_EXERCISE BRIEF:_
Each line from the opening of the records that follow to the line with "[Boost-users] [spirit] thread" needs to be written out exactly. Add nothing.

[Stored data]
——
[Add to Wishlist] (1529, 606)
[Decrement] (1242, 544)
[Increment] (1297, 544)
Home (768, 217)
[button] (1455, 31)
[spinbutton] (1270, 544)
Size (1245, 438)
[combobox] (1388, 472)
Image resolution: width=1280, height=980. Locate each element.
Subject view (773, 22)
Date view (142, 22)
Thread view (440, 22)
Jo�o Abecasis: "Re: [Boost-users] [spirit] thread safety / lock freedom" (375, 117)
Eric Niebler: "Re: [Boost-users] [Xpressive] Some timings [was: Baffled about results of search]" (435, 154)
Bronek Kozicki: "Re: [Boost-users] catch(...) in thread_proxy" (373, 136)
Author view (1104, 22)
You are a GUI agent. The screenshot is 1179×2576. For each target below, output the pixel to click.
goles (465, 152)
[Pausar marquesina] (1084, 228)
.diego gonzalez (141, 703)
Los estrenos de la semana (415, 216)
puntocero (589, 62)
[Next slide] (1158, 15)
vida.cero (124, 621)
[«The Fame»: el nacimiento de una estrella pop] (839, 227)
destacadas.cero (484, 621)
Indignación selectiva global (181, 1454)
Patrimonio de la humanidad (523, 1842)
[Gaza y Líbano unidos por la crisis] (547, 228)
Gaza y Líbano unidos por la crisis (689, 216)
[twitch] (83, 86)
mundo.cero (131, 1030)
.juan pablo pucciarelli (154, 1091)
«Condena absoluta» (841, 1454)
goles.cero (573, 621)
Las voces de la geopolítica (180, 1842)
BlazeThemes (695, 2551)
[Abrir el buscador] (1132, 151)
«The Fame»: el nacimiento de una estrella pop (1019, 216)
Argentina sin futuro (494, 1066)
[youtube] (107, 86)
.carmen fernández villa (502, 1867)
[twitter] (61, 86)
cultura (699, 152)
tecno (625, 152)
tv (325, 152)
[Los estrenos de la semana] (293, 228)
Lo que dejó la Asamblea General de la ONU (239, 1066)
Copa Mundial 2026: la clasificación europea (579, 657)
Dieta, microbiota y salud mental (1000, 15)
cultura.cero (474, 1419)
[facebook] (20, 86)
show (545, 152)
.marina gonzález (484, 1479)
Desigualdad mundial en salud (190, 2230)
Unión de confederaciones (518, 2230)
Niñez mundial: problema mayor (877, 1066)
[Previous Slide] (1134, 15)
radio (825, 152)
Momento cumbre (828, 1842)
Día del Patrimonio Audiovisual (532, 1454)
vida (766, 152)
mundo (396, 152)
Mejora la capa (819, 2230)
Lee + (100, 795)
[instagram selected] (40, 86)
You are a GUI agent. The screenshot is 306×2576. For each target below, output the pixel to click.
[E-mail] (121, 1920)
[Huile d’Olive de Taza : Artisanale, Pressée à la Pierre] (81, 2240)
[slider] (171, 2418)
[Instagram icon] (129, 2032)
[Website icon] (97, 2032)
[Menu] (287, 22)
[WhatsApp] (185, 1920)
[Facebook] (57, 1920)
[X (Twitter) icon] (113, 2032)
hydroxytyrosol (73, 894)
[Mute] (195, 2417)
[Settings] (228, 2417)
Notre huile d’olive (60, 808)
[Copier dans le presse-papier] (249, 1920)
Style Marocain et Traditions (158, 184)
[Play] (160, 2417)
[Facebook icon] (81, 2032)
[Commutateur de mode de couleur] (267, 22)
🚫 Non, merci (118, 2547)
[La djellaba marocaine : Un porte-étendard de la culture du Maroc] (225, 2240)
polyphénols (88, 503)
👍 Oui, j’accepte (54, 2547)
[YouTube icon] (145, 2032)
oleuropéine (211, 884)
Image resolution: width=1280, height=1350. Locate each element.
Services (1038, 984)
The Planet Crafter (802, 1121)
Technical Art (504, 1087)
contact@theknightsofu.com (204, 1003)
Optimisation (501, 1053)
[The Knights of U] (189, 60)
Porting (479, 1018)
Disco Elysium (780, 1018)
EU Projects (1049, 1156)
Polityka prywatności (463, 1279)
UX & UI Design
——
_ANSWER BOX:_
[Add to Wishlist] (1529, 606)
[Decrement] (1242, 544)
[Increment] (1297, 544)
Home (768, 217)
[button] (1455, 31)
[spinbutton] (1270, 544)
Size (1245, 438)
[combobox] (1388, 472)
Image resolution: width=1280, height=980. Locate each element.
Subject view (773, 22)
Date view (142, 22)
Thread view (440, 22)
Jo�o Abecasis: "Re: [Boost-users] [spirit] thread safety / lock freedom" (375, 117)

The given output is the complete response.